The city of Austin, Texas, announced Friday that it is canceling South by Southwest amid health concerns over the current coronavirus outbreak.
The annual media festival, known as SXSW, was scheduled to kick off on March 13. The organizers said they hope to reschedule the event, which features film, music, technology, political and cultural experiences over a 10-day period.
“We are devastated to share this news with you. ‘The show must go on’ is in our DNA, and this is the first time in 34 years that the March event will not take place,” festival organizers said in a statement.
“After consultation with the city manager, I’ve gone ahead and declared a local disaster in the city,” Austin Mayor Steve Adler said at a press conference, “and associated with that have issued an order that cancels South by Southwest for this year.”
SXSW is a significant part of Austin’s economy this time of year ― a point that Texas Monthly and other local outlets noted in recent days as chatter about nixing the festival began swirling. Canceling SXSW will almost certainly have devastating effects on some people and small businesses that rely on the profits it brings during an otherwise slow winter month ― especially those who live paycheck-to-paycheck working in the service industry.

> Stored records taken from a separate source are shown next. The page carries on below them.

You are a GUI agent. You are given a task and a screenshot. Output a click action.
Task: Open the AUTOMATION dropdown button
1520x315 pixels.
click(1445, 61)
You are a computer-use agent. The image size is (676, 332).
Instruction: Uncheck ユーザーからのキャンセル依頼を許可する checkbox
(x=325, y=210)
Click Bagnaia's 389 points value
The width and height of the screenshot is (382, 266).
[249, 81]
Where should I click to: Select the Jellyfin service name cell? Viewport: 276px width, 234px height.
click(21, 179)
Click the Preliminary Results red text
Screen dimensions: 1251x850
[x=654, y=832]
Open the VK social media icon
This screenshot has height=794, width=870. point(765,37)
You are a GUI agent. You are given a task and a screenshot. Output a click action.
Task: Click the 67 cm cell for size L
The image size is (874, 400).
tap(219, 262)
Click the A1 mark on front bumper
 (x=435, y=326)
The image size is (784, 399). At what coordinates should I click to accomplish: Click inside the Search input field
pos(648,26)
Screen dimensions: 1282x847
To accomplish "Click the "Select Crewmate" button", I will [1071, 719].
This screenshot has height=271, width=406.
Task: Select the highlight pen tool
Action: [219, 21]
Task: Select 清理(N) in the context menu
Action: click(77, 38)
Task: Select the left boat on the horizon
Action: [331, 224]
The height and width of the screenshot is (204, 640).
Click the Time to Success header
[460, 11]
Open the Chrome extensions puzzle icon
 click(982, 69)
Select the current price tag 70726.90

But as the number of COVID-19 cases began increasing this week, prompting the World Health Organization to issue warnings for vulnerable people to avoid large crowds, SXSW organizers found themselves in a tight spot.
“As recently as Wednesday, Austin Public Health stated that ‘there’s no evidence that closing SXSW or any other gatherings will make the community safer,’” a statement from the festival read. “However, this situation evolved rapidly, and we honor and respect the City of Austin’s decision. We are committed to do our part to help protect our staff, attendees, and fellow Austinites.”
As of Friday, the COVID-19 death toll in the U.S. stands at 15 people ― 14 in Washington state and one in California. There have been 160 confirmed cases across the U.S. and nearly 100,000 worldwide.